--- Exercise input ---

Segment Open

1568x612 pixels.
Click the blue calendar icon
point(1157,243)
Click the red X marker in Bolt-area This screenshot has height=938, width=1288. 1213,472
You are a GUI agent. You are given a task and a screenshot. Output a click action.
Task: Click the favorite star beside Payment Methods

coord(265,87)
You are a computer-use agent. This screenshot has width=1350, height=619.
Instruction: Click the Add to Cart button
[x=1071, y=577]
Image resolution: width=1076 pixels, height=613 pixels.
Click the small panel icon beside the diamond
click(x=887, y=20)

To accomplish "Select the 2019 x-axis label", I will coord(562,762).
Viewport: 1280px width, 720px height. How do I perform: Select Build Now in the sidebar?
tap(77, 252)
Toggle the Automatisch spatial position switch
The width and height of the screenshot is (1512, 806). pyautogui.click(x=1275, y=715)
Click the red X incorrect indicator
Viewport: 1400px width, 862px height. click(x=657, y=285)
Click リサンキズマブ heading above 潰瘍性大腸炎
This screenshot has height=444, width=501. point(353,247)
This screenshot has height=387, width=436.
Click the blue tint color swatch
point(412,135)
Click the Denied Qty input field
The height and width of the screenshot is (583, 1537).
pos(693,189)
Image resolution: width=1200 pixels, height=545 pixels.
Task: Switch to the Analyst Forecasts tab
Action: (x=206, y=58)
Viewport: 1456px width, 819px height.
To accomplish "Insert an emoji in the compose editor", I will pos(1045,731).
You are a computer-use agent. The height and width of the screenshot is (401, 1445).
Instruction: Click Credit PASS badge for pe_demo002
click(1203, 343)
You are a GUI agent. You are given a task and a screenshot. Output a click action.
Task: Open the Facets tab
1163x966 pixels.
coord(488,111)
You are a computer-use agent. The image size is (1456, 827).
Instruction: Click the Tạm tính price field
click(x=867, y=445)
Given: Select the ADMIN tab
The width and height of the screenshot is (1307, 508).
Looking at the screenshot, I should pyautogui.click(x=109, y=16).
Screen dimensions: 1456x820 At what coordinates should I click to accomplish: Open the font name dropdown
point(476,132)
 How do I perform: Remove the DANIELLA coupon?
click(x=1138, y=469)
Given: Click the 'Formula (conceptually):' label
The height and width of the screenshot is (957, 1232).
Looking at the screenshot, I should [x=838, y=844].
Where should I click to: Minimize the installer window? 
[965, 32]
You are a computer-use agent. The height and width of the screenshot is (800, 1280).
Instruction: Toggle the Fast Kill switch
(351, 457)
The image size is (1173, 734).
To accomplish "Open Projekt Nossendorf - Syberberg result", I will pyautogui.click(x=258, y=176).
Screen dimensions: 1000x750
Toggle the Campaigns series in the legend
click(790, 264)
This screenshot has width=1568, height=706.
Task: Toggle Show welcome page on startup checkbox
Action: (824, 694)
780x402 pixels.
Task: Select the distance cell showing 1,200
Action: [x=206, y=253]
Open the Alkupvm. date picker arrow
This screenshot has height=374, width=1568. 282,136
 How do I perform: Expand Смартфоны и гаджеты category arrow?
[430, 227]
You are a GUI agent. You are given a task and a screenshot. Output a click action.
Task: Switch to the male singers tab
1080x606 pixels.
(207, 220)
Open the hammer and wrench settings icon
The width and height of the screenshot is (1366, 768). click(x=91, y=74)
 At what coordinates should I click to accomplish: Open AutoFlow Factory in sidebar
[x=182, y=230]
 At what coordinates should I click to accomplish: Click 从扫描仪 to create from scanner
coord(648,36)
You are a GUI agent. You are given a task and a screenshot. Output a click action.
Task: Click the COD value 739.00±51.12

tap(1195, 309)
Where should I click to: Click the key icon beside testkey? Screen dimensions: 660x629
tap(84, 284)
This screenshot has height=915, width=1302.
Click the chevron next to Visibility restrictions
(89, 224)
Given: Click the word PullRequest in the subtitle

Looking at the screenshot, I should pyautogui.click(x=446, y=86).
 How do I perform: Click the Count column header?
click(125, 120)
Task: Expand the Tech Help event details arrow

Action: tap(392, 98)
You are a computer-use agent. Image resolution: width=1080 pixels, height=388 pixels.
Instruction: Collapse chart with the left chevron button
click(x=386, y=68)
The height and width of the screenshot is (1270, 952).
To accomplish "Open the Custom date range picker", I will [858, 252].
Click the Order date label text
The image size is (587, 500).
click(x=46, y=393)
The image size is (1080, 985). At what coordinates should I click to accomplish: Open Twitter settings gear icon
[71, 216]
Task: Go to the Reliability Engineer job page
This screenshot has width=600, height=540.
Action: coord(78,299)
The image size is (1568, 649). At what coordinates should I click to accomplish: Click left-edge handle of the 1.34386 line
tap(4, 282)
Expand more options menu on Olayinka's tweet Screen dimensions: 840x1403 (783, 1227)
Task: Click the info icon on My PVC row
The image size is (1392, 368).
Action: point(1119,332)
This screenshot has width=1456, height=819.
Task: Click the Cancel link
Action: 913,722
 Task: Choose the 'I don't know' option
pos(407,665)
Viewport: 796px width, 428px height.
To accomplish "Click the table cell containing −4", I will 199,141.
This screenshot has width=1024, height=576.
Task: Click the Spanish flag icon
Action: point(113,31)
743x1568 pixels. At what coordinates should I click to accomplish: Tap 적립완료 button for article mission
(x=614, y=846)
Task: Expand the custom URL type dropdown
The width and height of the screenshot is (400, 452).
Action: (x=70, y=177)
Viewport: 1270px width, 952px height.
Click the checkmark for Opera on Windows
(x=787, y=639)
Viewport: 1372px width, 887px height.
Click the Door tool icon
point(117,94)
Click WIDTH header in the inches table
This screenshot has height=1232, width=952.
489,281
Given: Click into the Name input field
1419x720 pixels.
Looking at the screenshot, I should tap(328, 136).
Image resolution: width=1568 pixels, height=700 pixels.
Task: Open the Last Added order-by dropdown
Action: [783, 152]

Segment Closed

In full and without edits, return the listing.

1568x612 pixels.
Click the blue calendar icon
point(1157,243)
Click the red X marker in Bolt-area This screenshot has height=938, width=1288. 1213,472
You are a GUI agent. You are given a task and a screenshot. Output a click action.
Task: Click the favorite star beside Payment Methods

coord(265,87)
You are a computer-use agent. This screenshot has width=1350, height=619.
Instruction: Click the Add to Cart button
[x=1071, y=577]
Image resolution: width=1076 pixels, height=613 pixels.
Click the small panel icon beside the diamond
click(x=887, y=20)

To accomplish "Select the 2019 x-axis label", I will coord(562,762).
Viewport: 1280px width, 720px height. How do I perform: Select Build Now in the sidebar?
tap(77, 252)
Toggle the Automatisch spatial position switch
The width and height of the screenshot is (1512, 806). pyautogui.click(x=1275, y=715)
Click the red X incorrect indicator
Viewport: 1400px width, 862px height. click(x=657, y=285)
Click リサンキズマブ heading above 潰瘍性大腸炎
This screenshot has height=444, width=501. point(353,247)
This screenshot has height=387, width=436.
Click the blue tint color swatch
point(412,135)
Click the Denied Qty input field
The height and width of the screenshot is (583, 1537).
pos(693,189)
Image resolution: width=1200 pixels, height=545 pixels.
Task: Switch to the Analyst Forecasts tab
Action: (x=206, y=58)
Viewport: 1456px width, 819px height.
To accomplish "Insert an emoji in the compose editor", I will pos(1045,731).
You are a computer-use agent. The height and width of the screenshot is (401, 1445).
Instruction: Click Credit PASS badge for pe_demo002
click(1203, 343)
You are a GUI agent. You are given a task and a screenshot. Output a click action.
Task: Open the Facets tab
1163x966 pixels.
coord(488,111)
You are a computer-use agent. The image size is (1456, 827).
Instruction: Click the Tạm tính price field
click(x=867, y=445)
Given: Select the ADMIN tab
The width and height of the screenshot is (1307, 508).
Looking at the screenshot, I should pyautogui.click(x=109, y=16).
Screen dimensions: 1456x820 At what coordinates should I click to accomplish: Open the font name dropdown
point(476,132)
 How do I perform: Remove the DANIELLA coupon?
click(x=1138, y=469)
Given: Click the 'Formula (conceptually):' label
The height and width of the screenshot is (957, 1232).
Looking at the screenshot, I should [x=838, y=844].
Where should I click to: Minimize the installer window? 
[965, 32]
You are a computer-use agent. The height and width of the screenshot is (800, 1280).
Instruction: Toggle the Fast Kill switch
(351, 457)
The image size is (1173, 734).
To accomplish "Open Projekt Nossendorf - Syberberg result", I will pyautogui.click(x=258, y=176).
Screen dimensions: 1000x750
Toggle the Campaigns series in the legend
click(790, 264)
This screenshot has width=1568, height=706.
Task: Toggle Show welcome page on startup checkbox
Action: (824, 694)
780x402 pixels.
Task: Select the distance cell showing 1,200
Action: [x=206, y=253]
Open the Alkupvm. date picker arrow
This screenshot has height=374, width=1568. 282,136
 How do I perform: Expand Смартфоны и гаджеты category arrow?
[430, 227]
You are a GUI agent. You are given a task and a screenshot. Output a click action.
Task: Switch to the male singers tab
1080x606 pixels.
(207, 220)
Open the hammer and wrench settings icon
The width and height of the screenshot is (1366, 768). click(x=91, y=74)
 At what coordinates should I click to accomplish: Open AutoFlow Factory in sidebar
[x=182, y=230]
 At what coordinates should I click to accomplish: Click 从扫描仪 to create from scanner
coord(648,36)
You are a GUI agent. You are given a task and a screenshot. Output a click action.
Task: Click the COD value 739.00±51.12

tap(1195, 309)
Where should I click to: Click the key icon beside testkey? Screen dimensions: 660x629
tap(84, 284)
This screenshot has height=915, width=1302.
Click the chevron next to Visibility restrictions
(89, 224)
Given: Click the word PullRequest in the subtitle

Looking at the screenshot, I should pyautogui.click(x=446, y=86).
 How do I perform: Click the Count column header?
click(125, 120)
Task: Expand the Tech Help event details arrow

Action: tap(392, 98)
You are a computer-use agent. Image resolution: width=1080 pixels, height=388 pixels.
Instruction: Collapse chart with the left chevron button
click(x=386, y=68)
The height and width of the screenshot is (1270, 952).
To accomplish "Open the Custom date range picker", I will [858, 252].
Click the Order date label text
The image size is (587, 500).
click(x=46, y=393)
The image size is (1080, 985). At what coordinates should I click to accomplish: Open Twitter settings gear icon
[71, 216]
Task: Go to the Reliability Engineer job page
This screenshot has width=600, height=540.
Action: coord(78,299)
The image size is (1568, 649). At what coordinates should I click to accomplish: Click left-edge handle of the 1.34386 line
tap(4, 282)
Expand more options menu on Olayinka's tweet Screen dimensions: 840x1403 (783, 1227)
Task: Click the info icon on My PVC row
The image size is (1392, 368).
Action: point(1119,332)
This screenshot has width=1456, height=819.
Task: Click the Cancel link
Action: 913,722
 Task: Choose the 'I don't know' option
pos(407,665)
Viewport: 796px width, 428px height.
To accomplish "Click the table cell containing −4", I will 199,141.
This screenshot has width=1024, height=576.
Task: Click the Spanish flag icon
Action: point(113,31)
743x1568 pixels. At what coordinates should I click to accomplish: Tap 적립완료 button for article mission
(x=614, y=846)
Task: Expand the custom URL type dropdown
The width and height of the screenshot is (400, 452).
Action: (x=70, y=177)
Viewport: 1270px width, 952px height.
Click the checkmark for Opera on Windows
(x=787, y=639)
Viewport: 1372px width, 887px height.
Click the Door tool icon
point(117,94)
Click WIDTH header in the inches table
This screenshot has height=1232, width=952.
489,281
Given: Click into the Name input field
1419x720 pixels.
Looking at the screenshot, I should tap(328, 136).
Image resolution: width=1568 pixels, height=700 pixels.
Task: Open the Last Added order-by dropdown
Action: [783, 152]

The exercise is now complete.